(TASK INPUT begins)

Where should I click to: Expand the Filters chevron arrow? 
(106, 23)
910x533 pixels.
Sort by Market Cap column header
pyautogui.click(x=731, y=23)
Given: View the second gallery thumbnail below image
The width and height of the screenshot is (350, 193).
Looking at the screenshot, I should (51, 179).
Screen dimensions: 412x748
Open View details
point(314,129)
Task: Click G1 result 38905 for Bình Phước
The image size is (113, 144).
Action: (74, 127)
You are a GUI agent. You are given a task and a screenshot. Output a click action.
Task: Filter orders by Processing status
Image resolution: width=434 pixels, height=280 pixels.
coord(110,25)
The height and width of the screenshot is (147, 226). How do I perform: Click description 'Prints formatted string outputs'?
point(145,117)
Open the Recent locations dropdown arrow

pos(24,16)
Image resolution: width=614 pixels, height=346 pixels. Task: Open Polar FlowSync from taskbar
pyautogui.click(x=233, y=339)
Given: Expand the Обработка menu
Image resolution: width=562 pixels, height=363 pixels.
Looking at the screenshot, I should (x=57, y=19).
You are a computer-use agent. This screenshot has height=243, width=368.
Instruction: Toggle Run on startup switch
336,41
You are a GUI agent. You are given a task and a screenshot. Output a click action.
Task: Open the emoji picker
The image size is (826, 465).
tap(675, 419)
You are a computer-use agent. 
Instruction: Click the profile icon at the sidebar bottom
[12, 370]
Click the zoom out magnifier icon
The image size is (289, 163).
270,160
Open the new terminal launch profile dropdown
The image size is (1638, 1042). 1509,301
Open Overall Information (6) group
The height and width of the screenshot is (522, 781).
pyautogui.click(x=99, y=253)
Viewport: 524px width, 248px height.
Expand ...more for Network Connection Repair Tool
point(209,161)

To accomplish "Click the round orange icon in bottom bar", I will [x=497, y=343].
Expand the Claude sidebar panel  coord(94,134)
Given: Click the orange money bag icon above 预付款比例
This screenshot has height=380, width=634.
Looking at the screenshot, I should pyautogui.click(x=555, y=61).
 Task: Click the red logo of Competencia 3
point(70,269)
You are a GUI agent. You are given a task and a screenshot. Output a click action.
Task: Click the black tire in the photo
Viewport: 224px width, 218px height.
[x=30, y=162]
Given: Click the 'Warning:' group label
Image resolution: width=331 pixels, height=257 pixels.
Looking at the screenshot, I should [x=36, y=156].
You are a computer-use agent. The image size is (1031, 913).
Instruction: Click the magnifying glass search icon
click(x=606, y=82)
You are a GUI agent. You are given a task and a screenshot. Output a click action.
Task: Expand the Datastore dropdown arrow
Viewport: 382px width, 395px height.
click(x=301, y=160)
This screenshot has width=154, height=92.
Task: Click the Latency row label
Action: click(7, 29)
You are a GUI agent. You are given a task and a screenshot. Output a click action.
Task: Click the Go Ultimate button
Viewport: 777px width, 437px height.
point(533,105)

(TASK INPUT ends)

WHAT TO DO:
The entire listing is to be retyped exactly.

RESULT FOR THIS EXERCISE:
Where should I click to: Expand the Filters chevron arrow? 
(106, 23)
910x533 pixels.
Sort by Market Cap column header
pyautogui.click(x=731, y=23)
Given: View the second gallery thumbnail below image
The width and height of the screenshot is (350, 193).
Looking at the screenshot, I should (51, 179).
Screen dimensions: 412x748
Open View details
point(314,129)
Task: Click G1 result 38905 for Bình Phước
The image size is (113, 144).
Action: (74, 127)
You are a GUI agent. You are given a task and a screenshot. Output a click action.
Task: Filter orders by Processing status
Image resolution: width=434 pixels, height=280 pixels.
coord(110,25)
The height and width of the screenshot is (147, 226). How do I perform: Click description 'Prints formatted string outputs'?
point(145,117)
Open the Recent locations dropdown arrow

pos(24,16)
Image resolution: width=614 pixels, height=346 pixels. Task: Open Polar FlowSync from taskbar
pyautogui.click(x=233, y=339)
Given: Expand the Обработка menu
Image resolution: width=562 pixels, height=363 pixels.
Looking at the screenshot, I should (x=57, y=19).
You are a computer-use agent. This screenshot has height=243, width=368.
Instruction: Toggle Run on startup switch
336,41
You are a GUI agent. You are given a task and a screenshot. Output a click action.
Task: Open the emoji picker
The image size is (826, 465).
tap(675, 419)
You are a computer-use agent. 
Instruction: Click the profile icon at the sidebar bottom
[12, 370]
Click the zoom out magnifier icon
The image size is (289, 163).
270,160
Open the new terminal launch profile dropdown
The image size is (1638, 1042). 1509,301
Open Overall Information (6) group
The height and width of the screenshot is (522, 781).
pyautogui.click(x=99, y=253)
Viewport: 524px width, 248px height.
Expand ...more for Network Connection Repair Tool
point(209,161)

To accomplish "Click the round orange icon in bottom bar", I will [x=497, y=343].
Expand the Claude sidebar panel  coord(94,134)
Given: Click the orange money bag icon above 预付款比例
This screenshot has height=380, width=634.
Looking at the screenshot, I should pyautogui.click(x=555, y=61).
 Task: Click the red logo of Competencia 3
point(70,269)
You are a GUI agent. You are given a task and a screenshot. Output a click action.
Task: Click the black tire in the photo
Viewport: 224px width, 218px height.
[x=30, y=162]
Given: Click the 'Warning:' group label
Image resolution: width=331 pixels, height=257 pixels.
Looking at the screenshot, I should [x=36, y=156].
You are a computer-use agent. The image size is (1031, 913).
Instruction: Click the magnifying glass search icon
click(x=606, y=82)
You are a GUI agent. You are given a task and a screenshot. Output a click action.
Task: Expand the Datastore dropdown arrow
Viewport: 382px width, 395px height.
click(x=301, y=160)
This screenshot has width=154, height=92.
Task: Click the Latency row label
Action: click(7, 29)
You are a GUI agent. You are given a task and a screenshot. Output a click action.
Task: Click the Go Ultimate button
Viewport: 777px width, 437px height.
point(533,105)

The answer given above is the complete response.